OBJECTIVE
Rewrite the data below with every "Task" swapped for "Goal" and everything else left unchanged, omitting the pictures.

RECORDS SUPPLIED
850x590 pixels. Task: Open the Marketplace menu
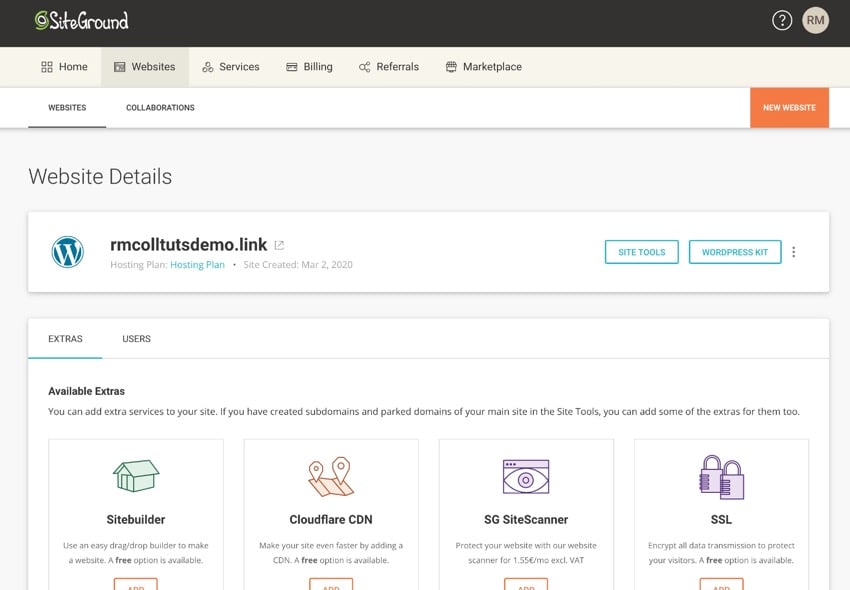(484, 66)
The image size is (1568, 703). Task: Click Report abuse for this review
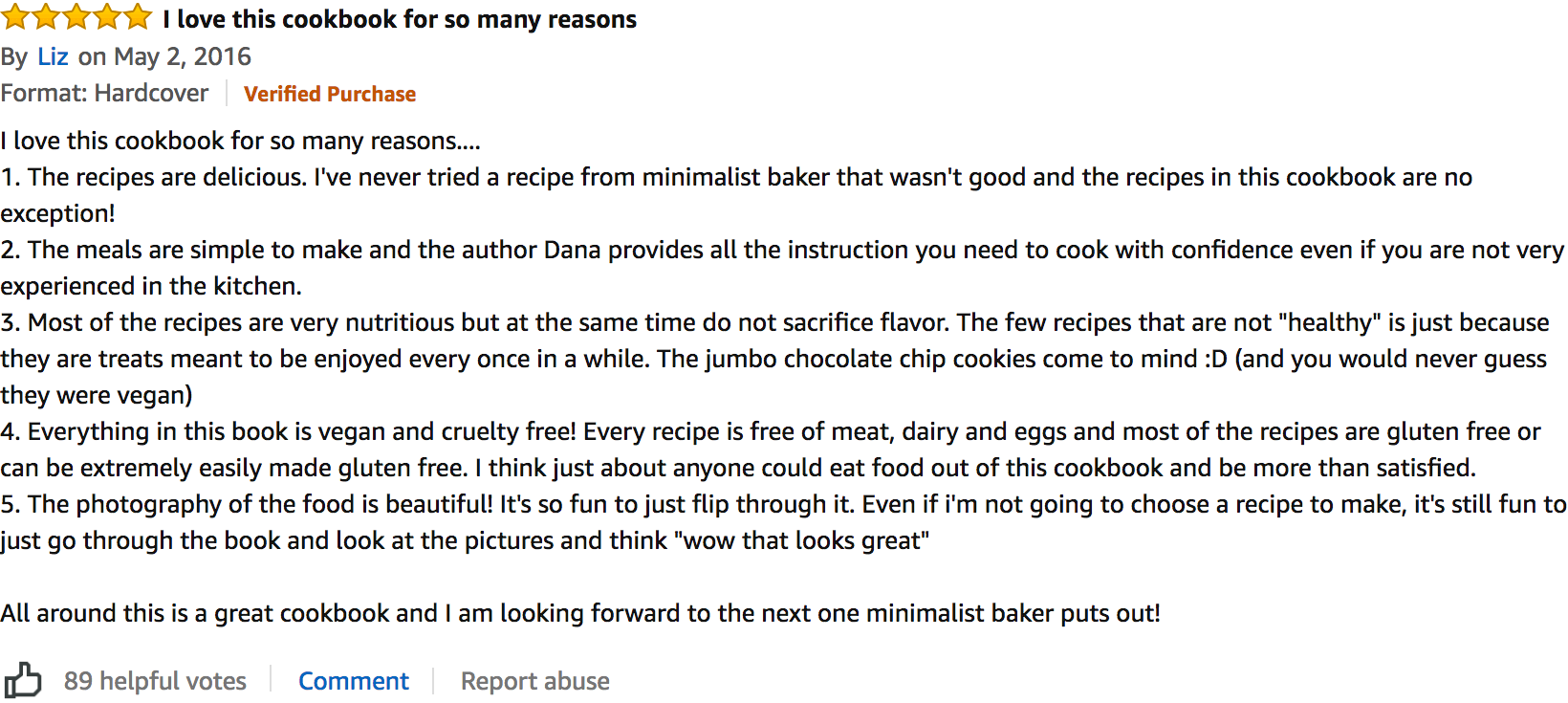tap(535, 680)
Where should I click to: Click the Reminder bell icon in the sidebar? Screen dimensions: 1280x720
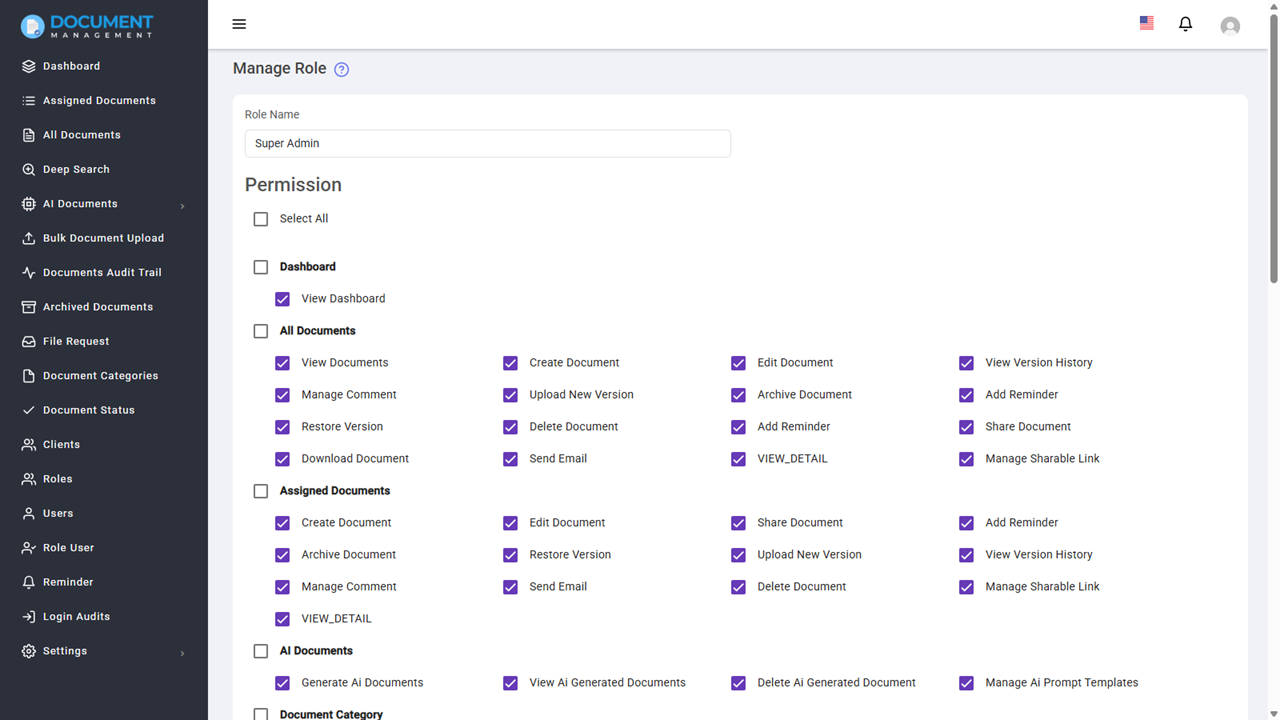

WRITTEN REPLY
850x590 pixels. Goal: Open the Marketplace menu
(484, 66)
The image size is (1568, 703). Goal: Click Report abuse for this review
tap(535, 680)
Where should I click to: Click the Reminder bell icon in the sidebar? Screen dimensions: 1280x720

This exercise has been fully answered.